San Franciscans are getting a first look at Waymo’s next move: a purpose-built, all-electric robotaxi that could help the company spread across more blocks, more neighborhoods and, eventually, more cities. The Ojai has begun carrying select riders in San Francisco, Los Angeles and Phoenix, and the first trips are free for a limited time.
That matters here because Waymo is no longer just showing off a driverless car. The company says the Ojai is the first vehicle to debut its 6th-generation Waymo Driver, a system it describes as streamlined to reduce costs while keeping safety standards intact. Waymo also says the new setup is designed to work across multiple vehicle platforms and in harsher environments, including snowier conditions, a sign the company wants robotaxis that can be built and deployed at scale rather than adapted one car at a time.

For San Francisco riders, the most immediate question is whether that lower-cost hardware translates into more service and more competitive pricing once the free rides end. Waymo says the Ojai will be available in Phoenix, Los Angeles and San Francisco, with more cities to come, while its Mesa, Arizona factory is aimed at producing tens of thousands of Waymo-enabled vehicles a year. That is the clearest signal yet that the company is preparing for a bigger business, not a boutique fleet.
The local stakes are high because San Francisco remains Waymo’s most visible proving ground.
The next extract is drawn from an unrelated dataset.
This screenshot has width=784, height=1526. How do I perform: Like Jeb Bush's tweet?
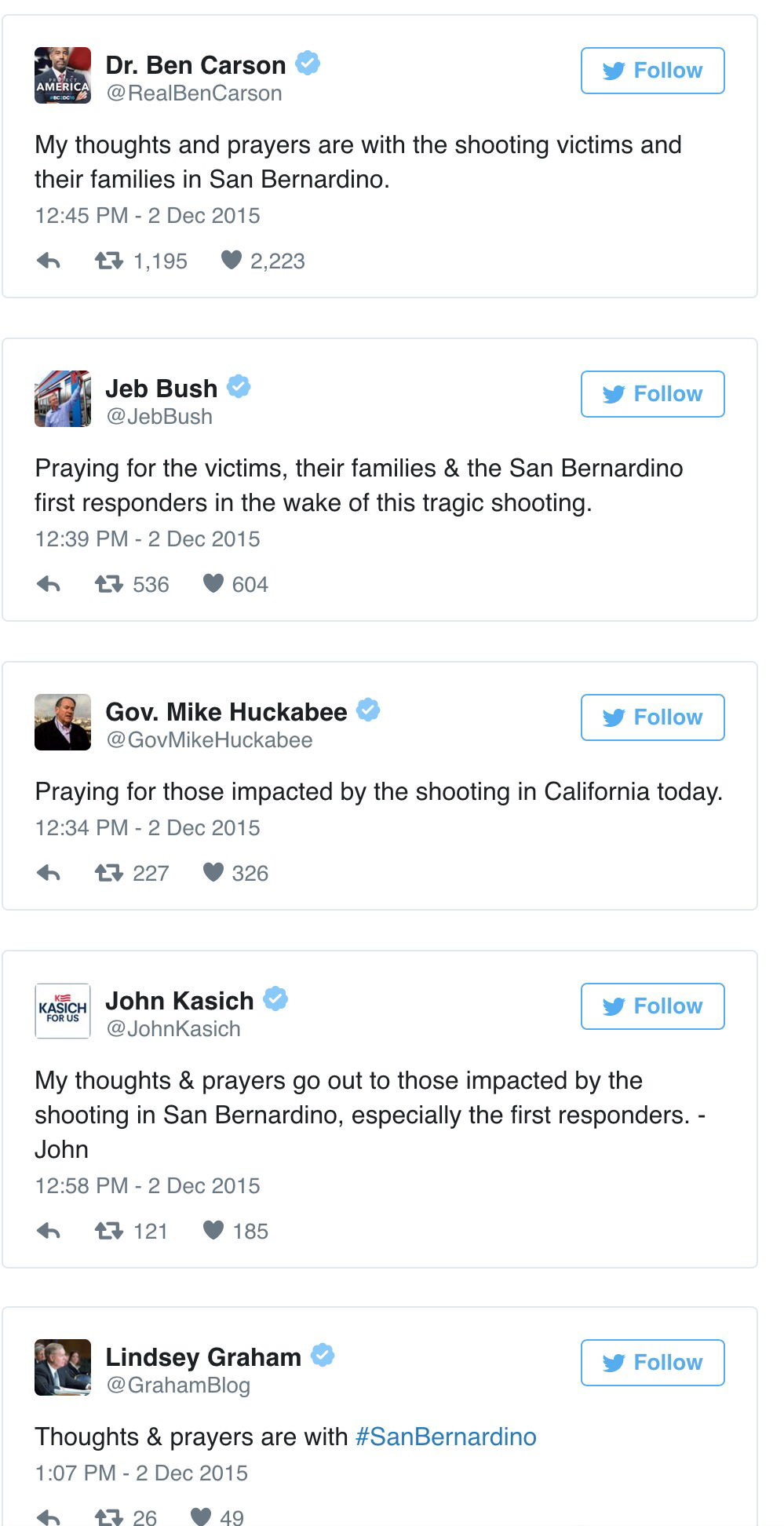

The company has already expanded freeway access across the San Francisco Bay Area, Phoenix and Los Angeles, and TechCrunch reported earlier this year that Waymo had about 3,000 robotaxis across Atlanta, Austin, Los Angeles, Miami, Phoenix and the Bay Area. Another TechCrunch report said weekly paid trips surged from 50,000 in May 2024 to 500,000 in March 2026. In other words, Waymo is no longer selling a future concept; it is building a transportation network.

That growth is happening inside a tough Bay Area regulatory and political environment. The California Public Utilities Commission approved Waymo to charge fares for driverless passenger service in San Francisco on August 10, 2023, while the state Department of Motor Vehicles lists Waymo’s drivered testing authorization as issued in September 2014 and its driverless testing authorization in October 2018. But expansion has not erased resistance. San Francisco residents and activists protested outside a Waymo depot in 2025, and Waymo cars blocked intersections during a major city power outage later that year, forcing the company to pause service temporarily.

Waymo says its safety data show its driver is making roads safer where it operates, and it has published research claiming lower crash and insurance-claim rates than human drivers. For San Francisco, the next test is simpler and more consequential: whether a cheaper, more scalable robotaxi turns into broader access on city streets, or just more robotaxis competing for the same curb space.